Donovan, who shouted "He got it! He got it!" after the touchdown, called that moment one of his favorite calls of the season.

"That was really something," he said. "A lot of times, a quarterback can be judged on whether he can lead a team back. Can he lead that last drive? I thought Mayfield, he really needed to do that, and he did it perfectly."

Donovan's favorite call, though, came 10 weeks later.

The Browns were in the final minutes of their playoff-clinching win versus the Steelers. They faced third-and-2 and needed a first down that would allow them to drain the clock, and the play-call was a quarterback draw.

Mayfield took the snap, ran to the right sideline and slid past the first down marker. Ballgame.

"And the clock is running with 52 seconds left! It's a first down, and the bench area is starting to feel it! … The Cleveland Browns have made it into the NFL playoffs for the first time in 18 long years!"

Then, after a brief summary of the final minutes and another proud declaration of the Browns' playoff entry, Donovan paused and delivered one of the best lines of the season. 

"And the only thing that's missing? All of you."

"There were a lot of people that said, 'Hey, did you have that in your head?'" Donovan said. "I really didn't have it in my head. It really just hit me."

But the line was what Cleveland needed to hear.

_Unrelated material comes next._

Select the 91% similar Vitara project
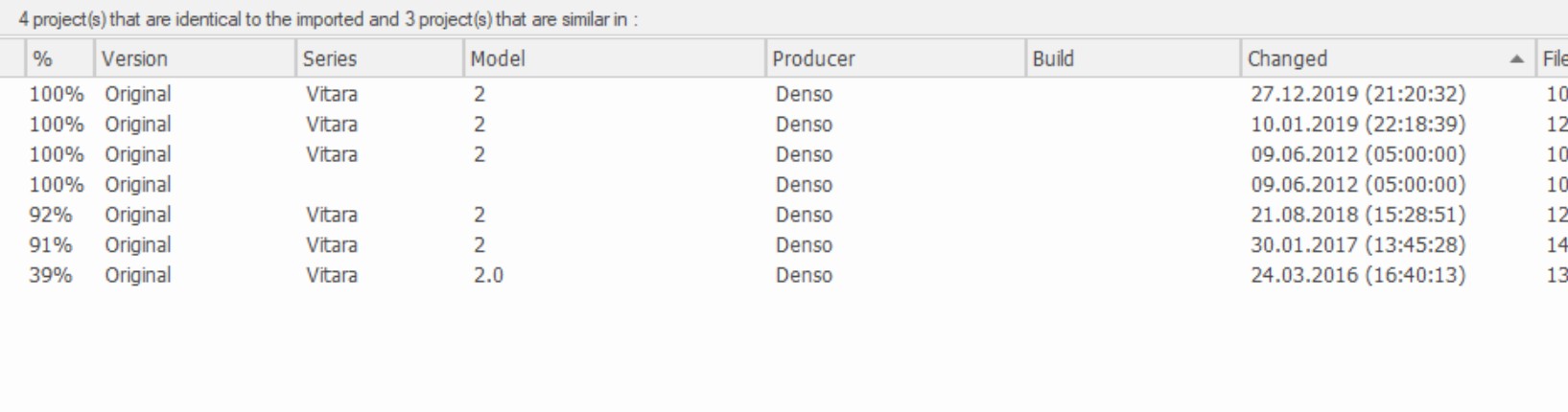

Yes, thousands of fans were the only thing missing from FirstEnergy Stadium in one of the greatest moments in franchise history — and Donovan wasn't going to forget about them — but he delivered the call the city deserved.

And it was a call he had waited so long to make.

"It would have been a very, very emotional scene," he said. "That was a pretty special call."

Now, Donovan and Dieken have at least one more special call to make. They'll make it from an empty FirstEnergy Stadium on Sunday at 3:05 p.m., but they'll ensure all listeners in Northeast Ohio feel as though they're at Arrowhead Stadium, where the Browns will battle the reigning Super Bowl-champion Kansas City Chiefs.

No matter the result, Donovan, Dieken and the rest of the Browns' radio team have been thrilled to provide the sounds of an extraordinary season. They've waited just as long as anyone in Cleveland to experience the return of winning football, and even though the year has provided more obstacles than any other, they believe more unforgettable moments are on the way.

"This," Dieken said, "is the team that probably turned the corner."